The Henderson-Hasselbalch equation can be used to measure the approximate pH of a buffer. To use the equation, the initial concentration or stoichiometric concentration is entered in place of the equilibrium concentration.

The general form of a chemical buffer reaction is:

HA ⇌ H + + A 

Also known as: Buffers are also called hydrogen ion buffers or pH buffers.

Examples of Buffers

  • blood – contains a bicarbonate buffer system
  • TRIS buffer
  • phosphate buffer

Buffers pH range :

As noted, buffers are useful over specific pH ranges. For example, here is the pH range of common buffering agents:

Buffer pK pH range
citric acid 3.13., 4.76, 6.40 2.1 to 7.4
acetic acid 4.8 3.8 to 5.8
KH 2 PO 4 7.2 6.2 to 8.2
borate 9.24 8:25 a.m. to 10:25 a.m.
CHES 9.3 From 8.3 to 10.3

When a buffer solution is prepared, the pH of the solution is adjusted to bring it into the correct effective range. Typically, a strong acid, such as hydrochloric acid (HCl) is added to lower the pH of the acid buffers. A strong base, such as a solution of sodium hydroxide (NaOH), is added to raise the pH of the alkaline buffers.

How buffers work?

In order to understand how a buffer works, let’s take the example of a buffer solution obtained by dissolving sodium acetate in acetic acid. Acetic acid is (as we can say from the name) an acid: CH 3 COOH, while sodium acetate dissociates in solution to give the conjugate base, the acetate ions of CH 3 COO  . The equation for the reaction is:

CH 3 COOH (aq) + OH  (aq) ⇆ CH 3 COO  (aq) + H 2 O (aq)
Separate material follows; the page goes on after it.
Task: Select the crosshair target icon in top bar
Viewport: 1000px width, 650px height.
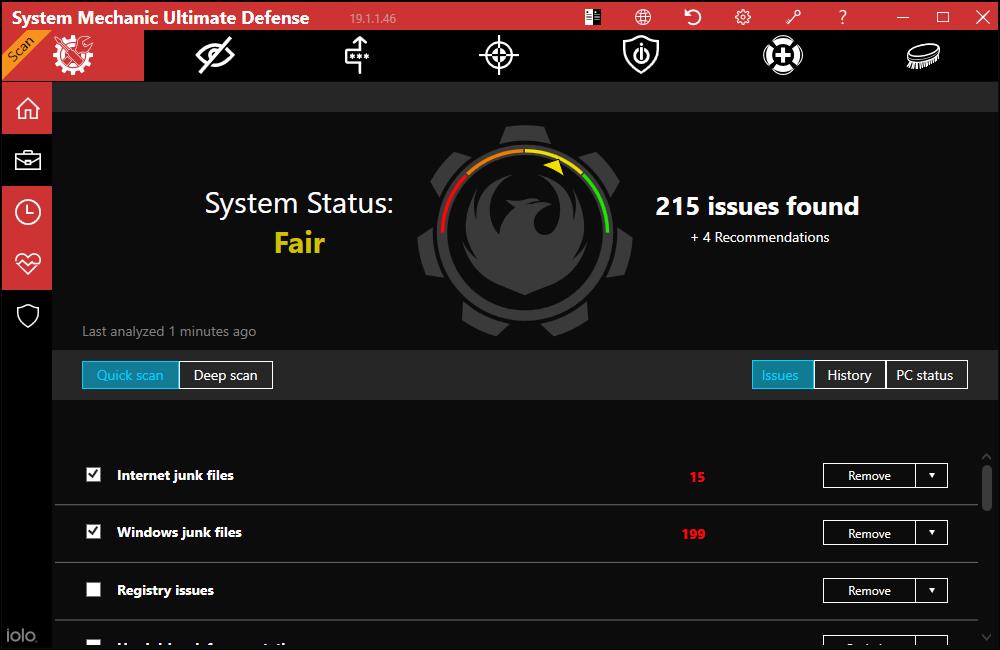Action: tap(498, 55)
If a strong acid is added to this solution, the acetate ion neutralizes it:

CH 3 COO  (aq) + H + (aq) ⇆ CH 3 COOH (aq)

This shifts the balance of the initial buffer reaction, keeping the pH stable. On the other hand, a strong base would react with acetic acid.

Universal pads

Most buffers operate over a relatively narrow pH range. An exception is citric acid because it has three pKa values. When a compound has multiple pKa values, a larger pH range becomes available for a buffer. It is also possible to combine buffers, provided that their pKa values ​​are close (differing by 2 or less), and to adjust the pH with a strong base or an acid to reach the required range. For example, McIvaine’s buffer is prepared by combining mixtures of Na2PO4 and citric acid. Depending on the ratio between the compounds, the buffer can be effective from pH 3.0 to 8.0.

A mixture of citric acid, boric acid, monopotassium phosphate and diethylbarbituic acid can cover the pH range from 2.6 to 12!